De modo geral, com a retirada dos mais pobres dos bairros, aqueles considerados pela normatividade como indesejáveis, a região em questão fica atrativa para novos moradores com rendimentos mais altos. A brecha é, então, aproveitada pelo grande capital imobiliário. Para que haja novos moradores, é preciso que os imóveis antigos sejam substituídos por novos. Agora vazias, as casas antigas são demolidas para dar lugar a novas torres de apartamentos e a comércios elitizados.
Esse processo acaba por tornar a vida dos moradores de menor poder aquisitivo, que eventualmente possam ter restado, praticamente impossível. Alimentos e outros gêneros de primeira necessidade ficam mais caros.
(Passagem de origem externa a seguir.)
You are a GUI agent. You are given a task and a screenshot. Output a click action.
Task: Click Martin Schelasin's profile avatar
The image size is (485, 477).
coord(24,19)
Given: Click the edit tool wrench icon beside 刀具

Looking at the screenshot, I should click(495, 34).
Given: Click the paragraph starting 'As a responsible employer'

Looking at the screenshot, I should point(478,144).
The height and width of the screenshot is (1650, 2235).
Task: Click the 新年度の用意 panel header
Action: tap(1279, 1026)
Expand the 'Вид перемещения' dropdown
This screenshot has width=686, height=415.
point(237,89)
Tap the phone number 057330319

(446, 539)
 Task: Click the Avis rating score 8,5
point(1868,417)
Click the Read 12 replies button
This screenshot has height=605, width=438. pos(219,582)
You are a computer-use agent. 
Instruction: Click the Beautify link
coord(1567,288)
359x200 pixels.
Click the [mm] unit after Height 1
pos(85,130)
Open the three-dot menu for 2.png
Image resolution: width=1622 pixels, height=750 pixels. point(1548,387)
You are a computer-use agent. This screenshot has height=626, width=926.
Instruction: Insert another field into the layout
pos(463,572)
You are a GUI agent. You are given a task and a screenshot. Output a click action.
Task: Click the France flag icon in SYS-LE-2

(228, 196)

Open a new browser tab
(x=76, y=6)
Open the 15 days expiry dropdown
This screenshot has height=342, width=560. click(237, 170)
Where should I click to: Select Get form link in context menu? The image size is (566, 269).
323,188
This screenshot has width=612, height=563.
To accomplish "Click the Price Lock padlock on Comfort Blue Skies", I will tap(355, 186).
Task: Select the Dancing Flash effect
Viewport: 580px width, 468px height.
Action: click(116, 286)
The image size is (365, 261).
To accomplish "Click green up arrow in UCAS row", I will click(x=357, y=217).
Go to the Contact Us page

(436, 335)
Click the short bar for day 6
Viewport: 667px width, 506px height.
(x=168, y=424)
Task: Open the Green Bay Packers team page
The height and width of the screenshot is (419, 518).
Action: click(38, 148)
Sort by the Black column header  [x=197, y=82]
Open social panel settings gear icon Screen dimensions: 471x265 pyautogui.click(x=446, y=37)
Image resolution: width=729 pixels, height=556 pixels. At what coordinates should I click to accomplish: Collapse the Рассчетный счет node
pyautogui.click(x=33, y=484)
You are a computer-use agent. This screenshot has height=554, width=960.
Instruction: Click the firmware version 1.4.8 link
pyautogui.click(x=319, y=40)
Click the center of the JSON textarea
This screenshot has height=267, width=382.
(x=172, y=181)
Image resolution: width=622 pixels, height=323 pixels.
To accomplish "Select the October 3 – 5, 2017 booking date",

Há pressão do mercado imobiliário sobre a moradia, seja por assédio para que os moradores vendam seu imóvel, seja por aumento no preço dos aluguéis, uma vez que os proprietários da região enxergam no processo uma oportunidade para aumentar seus rendimentos. O acesso a serviços públicos pode ser prejudicado (já que os novos moradores têm menos necessidade de atendimento pelo serviço público, e UBSs, escolas e Caps muitas vezes funcionam em imóveis alugados, que também sofrem com pressão imobiliária).